Insurance and financial services professionals assembled for this year's Million Dollar Round Table might believe they can rest easy because of their superior sales production. But that would be a false assumption, one that could put their practices at risk, according to Mark Sanborn.
President of the consultancy Sanborn & Associates, he conveyed this warning at "MDRT Speaks," a fast-paced series of innovative business concepts presented on Monday at the annual meeting being held in New Orleans. To continue to excel, he told agents and advisors attending the session, you must strive always to "be better than your best."
"I'm here to tell you how to turn ordinary success into extraordinary success," said Sanborn. "Nobody can prevent you from choosing to be extraordinary."
To be anything less, he added, is tantamount to jeopardizing your practice. That's because of relentlessly rising consumer expectations. The more one provides clients, he said, the more they come to expect. Thus, you have to continually grow your value proposition to stay at the same perceived level of service — and to keep competitors who are coveting your clientele at bay.
"The great football coach Woody Hayes said that you're getting better or you're getting worse; the status quo is not an option," said Sanborn. "The reason why people become successful but don't stay successful is because their competitors are improving their quality of service relative to them."

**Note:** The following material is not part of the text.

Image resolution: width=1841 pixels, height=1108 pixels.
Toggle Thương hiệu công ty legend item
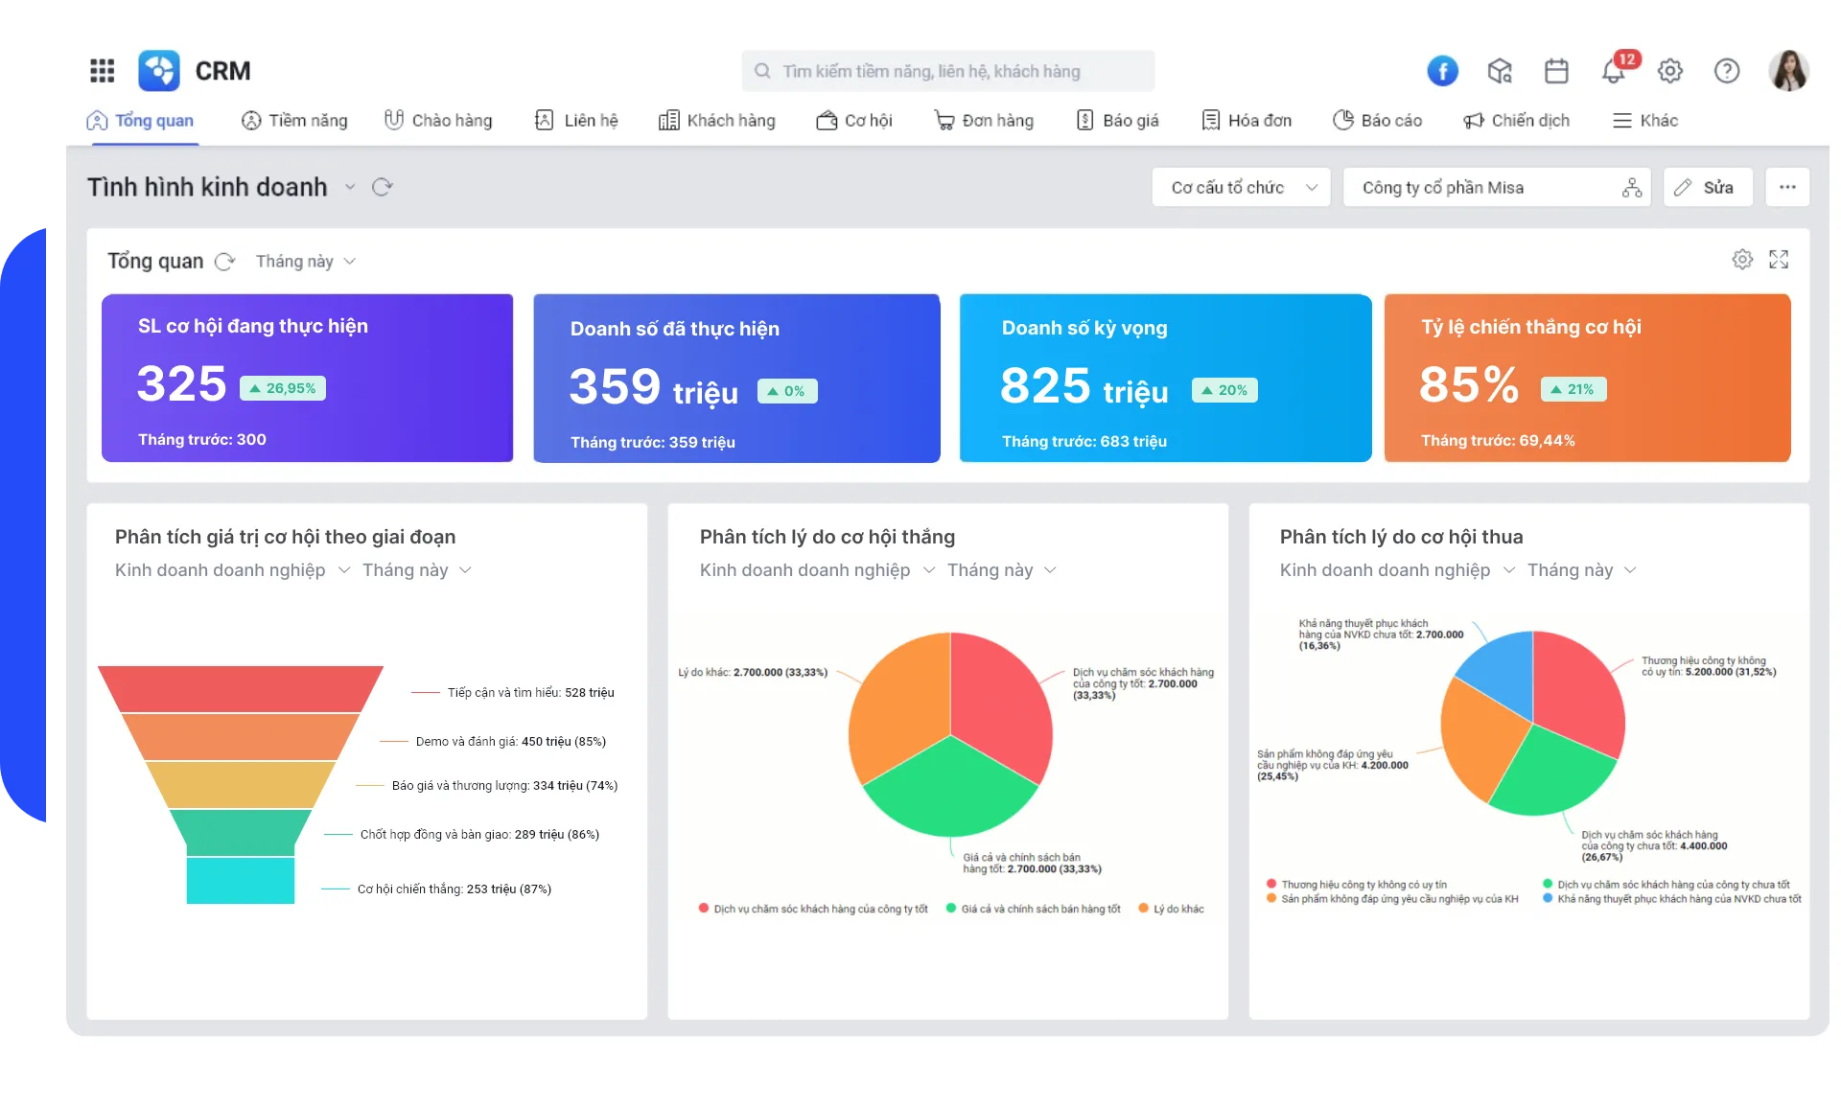point(1363,885)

To up your game with clients and prospects, he added, you have to ask yourself three game-changing questions:
Am I achieving my practice goals?
Am I striving to fulfill my potential?
Is my service oriented towards clients' success?
To become the best at what you do, said Sanborn, you have to surpass in performance what you're able to accomplish today. You have to "make your best better." Yet so many advisors falter or languish in their practices after achieving a measure of attainment because they don't continually improve.